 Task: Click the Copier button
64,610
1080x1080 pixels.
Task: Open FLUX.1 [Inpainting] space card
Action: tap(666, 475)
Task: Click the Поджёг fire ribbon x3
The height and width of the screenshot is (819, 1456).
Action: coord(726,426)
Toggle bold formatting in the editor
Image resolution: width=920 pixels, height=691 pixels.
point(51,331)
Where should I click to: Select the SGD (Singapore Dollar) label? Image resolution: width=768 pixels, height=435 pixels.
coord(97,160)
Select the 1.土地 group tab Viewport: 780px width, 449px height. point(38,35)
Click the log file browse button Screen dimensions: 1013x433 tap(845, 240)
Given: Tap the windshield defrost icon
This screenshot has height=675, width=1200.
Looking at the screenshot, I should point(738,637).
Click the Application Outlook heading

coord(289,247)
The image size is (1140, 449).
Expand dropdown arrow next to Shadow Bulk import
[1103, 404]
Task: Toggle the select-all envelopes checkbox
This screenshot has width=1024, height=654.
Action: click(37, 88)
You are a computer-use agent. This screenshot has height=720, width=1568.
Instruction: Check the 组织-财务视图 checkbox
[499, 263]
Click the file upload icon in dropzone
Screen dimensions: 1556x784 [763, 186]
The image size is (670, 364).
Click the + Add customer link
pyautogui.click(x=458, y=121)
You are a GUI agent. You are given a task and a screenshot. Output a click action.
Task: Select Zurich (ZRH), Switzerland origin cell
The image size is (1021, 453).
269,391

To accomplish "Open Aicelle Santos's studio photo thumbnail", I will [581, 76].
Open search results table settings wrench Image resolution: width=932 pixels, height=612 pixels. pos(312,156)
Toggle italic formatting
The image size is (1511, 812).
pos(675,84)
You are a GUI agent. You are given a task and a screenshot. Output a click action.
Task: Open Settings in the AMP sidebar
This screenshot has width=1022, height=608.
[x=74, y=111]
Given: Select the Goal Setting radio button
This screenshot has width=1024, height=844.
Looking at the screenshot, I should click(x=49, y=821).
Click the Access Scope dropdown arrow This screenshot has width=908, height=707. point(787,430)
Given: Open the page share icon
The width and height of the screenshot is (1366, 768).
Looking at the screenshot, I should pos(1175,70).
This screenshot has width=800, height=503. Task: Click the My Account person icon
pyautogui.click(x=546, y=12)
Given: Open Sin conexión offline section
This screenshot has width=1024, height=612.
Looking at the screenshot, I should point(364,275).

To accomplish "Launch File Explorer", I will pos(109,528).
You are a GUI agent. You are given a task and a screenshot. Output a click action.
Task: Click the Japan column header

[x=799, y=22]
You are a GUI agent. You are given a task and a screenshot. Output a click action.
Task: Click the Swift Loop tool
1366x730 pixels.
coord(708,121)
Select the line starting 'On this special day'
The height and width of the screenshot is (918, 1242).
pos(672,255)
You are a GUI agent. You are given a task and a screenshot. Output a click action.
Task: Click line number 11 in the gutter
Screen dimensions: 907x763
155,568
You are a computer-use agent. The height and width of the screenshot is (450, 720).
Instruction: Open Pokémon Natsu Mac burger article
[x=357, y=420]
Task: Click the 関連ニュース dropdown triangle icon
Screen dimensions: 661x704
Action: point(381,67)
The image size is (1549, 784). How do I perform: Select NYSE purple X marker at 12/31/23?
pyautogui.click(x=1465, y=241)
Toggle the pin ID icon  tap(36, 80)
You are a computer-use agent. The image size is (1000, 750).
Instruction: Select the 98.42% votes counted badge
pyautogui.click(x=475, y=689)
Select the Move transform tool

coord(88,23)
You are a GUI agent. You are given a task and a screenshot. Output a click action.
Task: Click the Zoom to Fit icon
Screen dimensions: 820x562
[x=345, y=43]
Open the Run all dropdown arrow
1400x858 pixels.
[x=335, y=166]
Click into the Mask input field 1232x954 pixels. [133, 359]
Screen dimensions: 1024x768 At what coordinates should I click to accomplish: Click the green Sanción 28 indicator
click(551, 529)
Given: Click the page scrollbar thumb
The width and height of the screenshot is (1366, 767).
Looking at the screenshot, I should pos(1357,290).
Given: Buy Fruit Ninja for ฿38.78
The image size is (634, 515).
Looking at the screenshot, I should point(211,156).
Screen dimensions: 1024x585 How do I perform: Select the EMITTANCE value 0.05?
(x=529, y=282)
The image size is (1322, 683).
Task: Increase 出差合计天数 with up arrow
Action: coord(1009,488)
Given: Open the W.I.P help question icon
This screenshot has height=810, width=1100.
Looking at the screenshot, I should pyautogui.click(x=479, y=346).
........
→ **Task description**
The data above is to be returned exactly, with nothing altered.

→ **Exercise solution**
 Task: Click the Copier button
64,610
1080x1080 pixels.
Task: Open FLUX.1 [Inpainting] space card
Action: tap(666, 475)
Task: Click the Поджёг fire ribbon x3
The height and width of the screenshot is (819, 1456).
Action: coord(726,426)
Toggle bold formatting in the editor
Image resolution: width=920 pixels, height=691 pixels.
point(51,331)
Where should I click to: Select the SGD (Singapore Dollar) label? Image resolution: width=768 pixels, height=435 pixels.
coord(97,160)
Select the 1.土地 group tab Viewport: 780px width, 449px height. point(38,35)
Click the log file browse button Screen dimensions: 1013x433 tap(845, 240)
Given: Tap the windshield defrost icon
This screenshot has height=675, width=1200.
Looking at the screenshot, I should point(738,637).
Click the Application Outlook heading

coord(289,247)
The image size is (1140, 449).
Expand dropdown arrow next to Shadow Bulk import
[1103, 404]
Task: Toggle the select-all envelopes checkbox
This screenshot has width=1024, height=654.
Action: click(37, 88)
You are a computer-use agent. This screenshot has height=720, width=1568.
Instruction: Check the 组织-财务视图 checkbox
[499, 263]
Click the file upload icon in dropzone
Screen dimensions: 1556x784 [763, 186]
The image size is (670, 364).
Click the + Add customer link
pyautogui.click(x=458, y=121)
You are a GUI agent. You are given a task and a screenshot. Output a click action.
Task: Select Zurich (ZRH), Switzerland origin cell
The image size is (1021, 453).
269,391

To accomplish "Open Aicelle Santos's studio photo thumbnail", I will [581, 76].
Open search results table settings wrench Image resolution: width=932 pixels, height=612 pixels. pos(312,156)
Toggle italic formatting
The image size is (1511, 812).
pos(675,84)
You are a GUI agent. You are given a task and a screenshot. Output a click action.
Task: Open Settings in the AMP sidebar
This screenshot has width=1022, height=608.
[x=74, y=111]
Given: Select the Goal Setting radio button
This screenshot has width=1024, height=844.
Looking at the screenshot, I should click(x=49, y=821).
Click the Access Scope dropdown arrow This screenshot has width=908, height=707. point(787,430)
Given: Open the page share icon
The width and height of the screenshot is (1366, 768).
Looking at the screenshot, I should pos(1175,70).
This screenshot has width=800, height=503. Task: Click the My Account person icon
pyautogui.click(x=546, y=12)
Given: Open Sin conexión offline section
This screenshot has width=1024, height=612.
Looking at the screenshot, I should point(364,275).

To accomplish "Launch File Explorer", I will pos(109,528).
You are a GUI agent. You are given a task and a screenshot. Output a click action.
Task: Click the Japan column header

[x=799, y=22]
You are a GUI agent. You are given a task and a screenshot. Output a click action.
Task: Click the Swift Loop tool
1366x730 pixels.
coord(708,121)
Select the line starting 'On this special day'
The height and width of the screenshot is (918, 1242).
pos(672,255)
You are a GUI agent. You are given a task and a screenshot. Output a click action.
Task: Click line number 11 in the gutter
Screen dimensions: 907x763
155,568
You are a computer-use agent. The height and width of the screenshot is (450, 720).
Instruction: Open Pokémon Natsu Mac burger article
[x=357, y=420]
Task: Click the 関連ニュース dropdown triangle icon
Screen dimensions: 661x704
Action: point(381,67)
The image size is (1549, 784). How do I perform: Select NYSE purple X marker at 12/31/23?
pyautogui.click(x=1465, y=241)
Toggle the pin ID icon  tap(36, 80)
You are a computer-use agent. The image size is (1000, 750).
Instruction: Select the 98.42% votes counted badge
pyautogui.click(x=475, y=689)
Select the Move transform tool

coord(88,23)
You are a GUI agent. You are given a task and a screenshot. Output a click action.
Task: Click the Zoom to Fit icon
Screen dimensions: 820x562
[x=345, y=43]
Open the Run all dropdown arrow
1400x858 pixels.
[x=335, y=166]
Click into the Mask input field 1232x954 pixels. [133, 359]
Screen dimensions: 1024x768 At what coordinates should I click to accomplish: Click the green Sanción 28 indicator
click(551, 529)
Given: Click the page scrollbar thumb
The width and height of the screenshot is (1366, 767).
Looking at the screenshot, I should pos(1357,290).
Given: Buy Fruit Ninja for ฿38.78
The image size is (634, 515).
Looking at the screenshot, I should point(211,156).
Screen dimensions: 1024x585 How do I perform: Select the EMITTANCE value 0.05?
(x=529, y=282)
The image size is (1322, 683).
Task: Increase 出差合计天数 with up arrow
Action: coord(1009,488)
Given: Open the W.I.P help question icon
This screenshot has height=810, width=1100.
Looking at the screenshot, I should pyautogui.click(x=479, y=346).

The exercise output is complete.